As a consultant and industry advisor to Auburn University's Transportation Institute, I love it when a major trucking fleet takes out a full page ad in an industry publication which, in my mind, asked a group of Auburn students and me for help. Here is what the ad says:
We're making it impossible to break down in the middle of nowhere
With remote diagnostics, we not only know if there's a problem with your engine, we know from 800 miles away. By monitoring vehicle data, we can help you make reliable, informed decisions, getting you back on the road quickly – and keeping you there. It's how we deliver confidence.

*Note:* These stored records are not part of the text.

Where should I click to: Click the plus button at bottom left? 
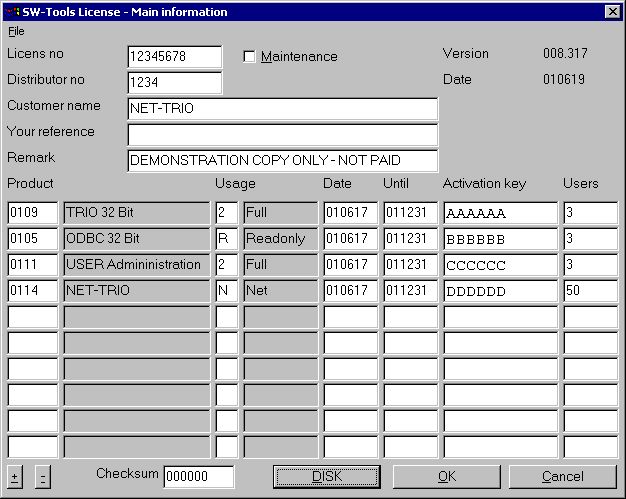(14, 476)
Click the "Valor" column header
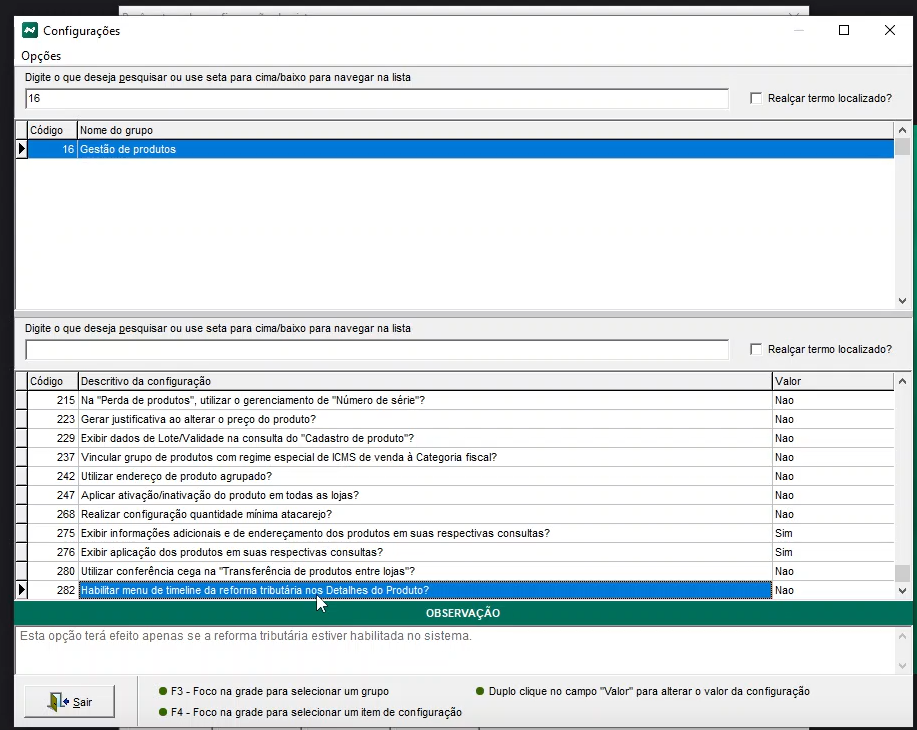The image size is (917, 730). tap(830, 381)
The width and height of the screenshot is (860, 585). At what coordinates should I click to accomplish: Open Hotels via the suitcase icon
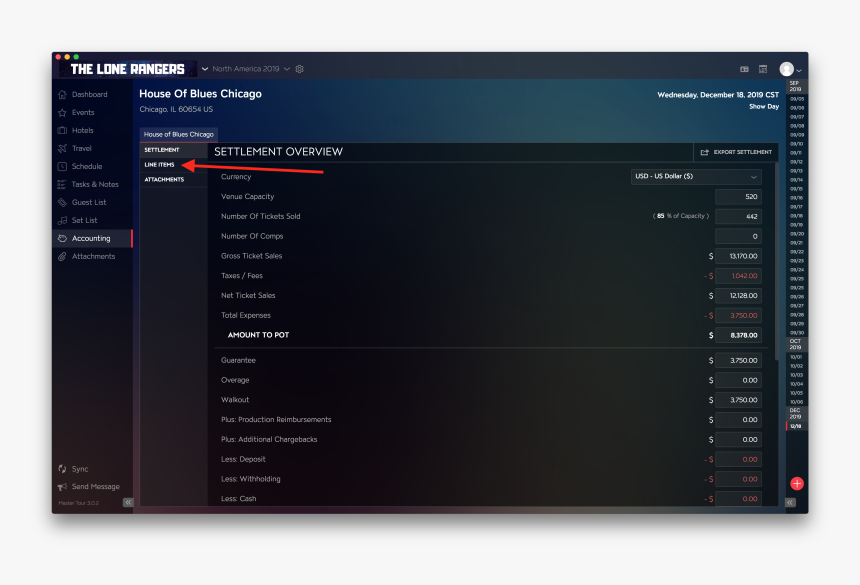[x=62, y=131]
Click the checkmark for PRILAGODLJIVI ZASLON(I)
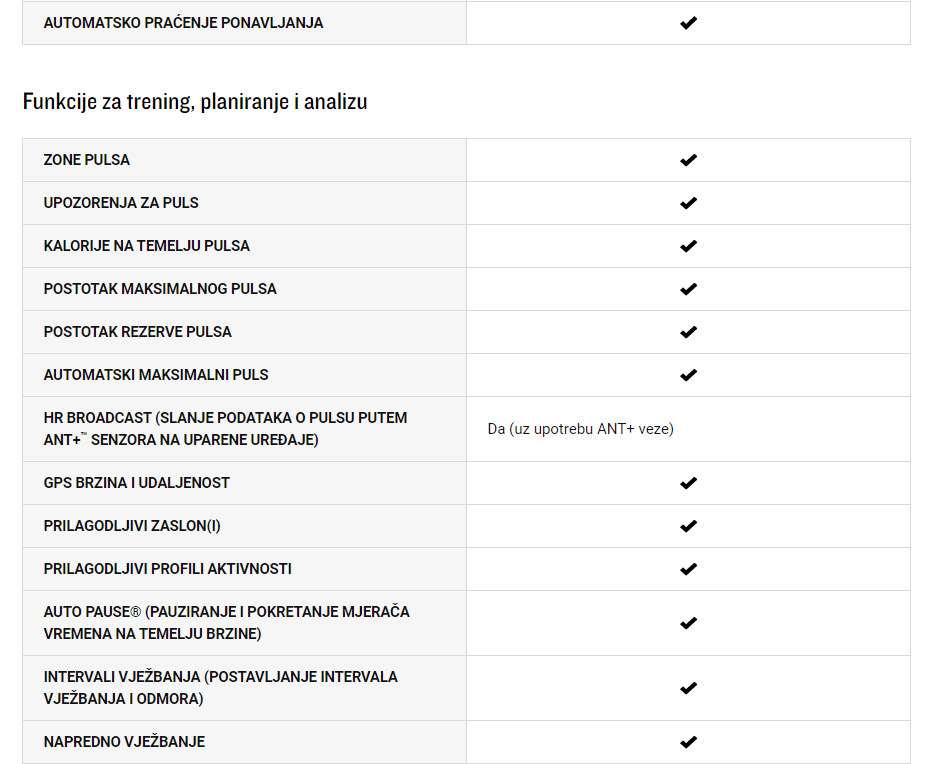This screenshot has height=764, width=930. click(x=688, y=526)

What caught my attention was the specific reference to the engine. This, of course, is a great improvement over the past. But, of all the headaches with trucks the engine is near the bottom of the list. Remote diagnostics on engines is great, but remote diagnostics on everything that could fail – enabled with artificial intelligence (AI) – would be better.
Tires and wheels are near the top of the problem list for commercial vehicles. I happen to know for a fact a group of Auburn University engineering students are working on getting wheel end data that can be monitored by an AI and Machine Learning (ML) system. An informed decision to stop the vehicle before a tire becomes a road gator (or the entire wheel and tire leave the vehicle) can be made by monitoring heat and vibration at the wheel end. This team is working on a shoe string budget. They would have made the Skunk Works proud.
Using the Tangerine Innovation AI and ML system, senior design students are monitoring a set of shock absorbers. AI will send an alert when one shock is not the same temperature as the others. If one shock doesn't heat up like the other three, for example, AI would report a leaking shock. What if out of the four shocks, one is getting extremely hot compared to the other three? That tiny bit of data might be an indication of loose lug nuts or a separating tire. Machine Learning is a great system for monitoring and comparing components and predicting failures before they occur.